* **TASK MATERIAL**

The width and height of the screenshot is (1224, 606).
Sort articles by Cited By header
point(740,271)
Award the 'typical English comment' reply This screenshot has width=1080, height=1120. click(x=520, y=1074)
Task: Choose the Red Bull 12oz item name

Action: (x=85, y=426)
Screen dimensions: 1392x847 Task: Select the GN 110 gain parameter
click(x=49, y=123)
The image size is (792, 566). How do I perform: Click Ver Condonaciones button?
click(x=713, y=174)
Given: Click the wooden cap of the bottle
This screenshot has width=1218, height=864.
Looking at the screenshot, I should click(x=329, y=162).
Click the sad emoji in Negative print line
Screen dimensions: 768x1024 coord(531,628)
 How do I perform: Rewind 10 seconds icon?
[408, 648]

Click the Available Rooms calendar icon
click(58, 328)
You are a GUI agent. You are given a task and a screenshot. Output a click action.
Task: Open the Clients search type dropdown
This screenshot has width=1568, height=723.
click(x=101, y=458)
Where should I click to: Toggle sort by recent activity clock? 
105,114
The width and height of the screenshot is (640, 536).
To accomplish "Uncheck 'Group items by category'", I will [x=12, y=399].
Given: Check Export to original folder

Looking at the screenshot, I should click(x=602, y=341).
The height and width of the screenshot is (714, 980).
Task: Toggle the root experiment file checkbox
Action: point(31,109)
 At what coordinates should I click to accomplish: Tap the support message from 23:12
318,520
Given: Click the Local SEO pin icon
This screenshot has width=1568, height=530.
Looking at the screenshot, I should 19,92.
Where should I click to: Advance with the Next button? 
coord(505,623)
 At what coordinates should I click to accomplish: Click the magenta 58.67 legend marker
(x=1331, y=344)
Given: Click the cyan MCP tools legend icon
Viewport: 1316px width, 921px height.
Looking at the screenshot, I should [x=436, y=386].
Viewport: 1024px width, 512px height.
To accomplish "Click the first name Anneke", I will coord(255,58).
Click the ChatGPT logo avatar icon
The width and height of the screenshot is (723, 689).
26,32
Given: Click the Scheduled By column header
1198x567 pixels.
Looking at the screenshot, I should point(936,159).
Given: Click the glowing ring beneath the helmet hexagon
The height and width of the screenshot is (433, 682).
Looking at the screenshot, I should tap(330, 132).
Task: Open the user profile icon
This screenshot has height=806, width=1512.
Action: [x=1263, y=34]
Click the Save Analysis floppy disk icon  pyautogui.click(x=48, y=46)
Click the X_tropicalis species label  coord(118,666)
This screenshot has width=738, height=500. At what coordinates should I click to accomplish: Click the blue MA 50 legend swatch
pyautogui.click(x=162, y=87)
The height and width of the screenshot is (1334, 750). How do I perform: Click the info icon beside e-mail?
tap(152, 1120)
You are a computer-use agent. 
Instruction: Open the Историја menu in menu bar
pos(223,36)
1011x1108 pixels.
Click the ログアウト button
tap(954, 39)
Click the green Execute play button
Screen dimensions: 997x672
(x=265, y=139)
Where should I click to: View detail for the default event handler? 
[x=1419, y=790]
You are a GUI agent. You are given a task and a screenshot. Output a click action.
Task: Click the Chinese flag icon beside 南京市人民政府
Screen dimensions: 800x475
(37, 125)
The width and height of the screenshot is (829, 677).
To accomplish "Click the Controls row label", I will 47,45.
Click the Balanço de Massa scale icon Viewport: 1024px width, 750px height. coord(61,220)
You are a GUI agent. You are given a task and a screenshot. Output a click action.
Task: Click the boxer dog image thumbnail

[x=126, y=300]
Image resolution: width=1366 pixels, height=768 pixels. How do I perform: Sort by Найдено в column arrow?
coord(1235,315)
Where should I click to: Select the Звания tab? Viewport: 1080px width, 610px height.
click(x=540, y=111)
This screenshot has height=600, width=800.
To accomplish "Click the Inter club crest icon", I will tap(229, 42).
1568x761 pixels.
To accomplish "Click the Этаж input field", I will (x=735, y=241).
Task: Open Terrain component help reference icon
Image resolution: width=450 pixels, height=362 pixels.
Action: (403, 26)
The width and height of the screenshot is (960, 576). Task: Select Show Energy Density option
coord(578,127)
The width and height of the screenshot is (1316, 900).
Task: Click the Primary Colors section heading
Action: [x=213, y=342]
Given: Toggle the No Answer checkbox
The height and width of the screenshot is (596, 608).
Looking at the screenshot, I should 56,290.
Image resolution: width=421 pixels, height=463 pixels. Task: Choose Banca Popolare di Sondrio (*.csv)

* **HOW TO COMPLETE THIS TASK**
Read the material above and copy out each line holding "label".

* **TASK ANSWER**
Click the X_tropicalis species label  coord(118,666)
To accomplish "Click the Controls row label", I will 47,45.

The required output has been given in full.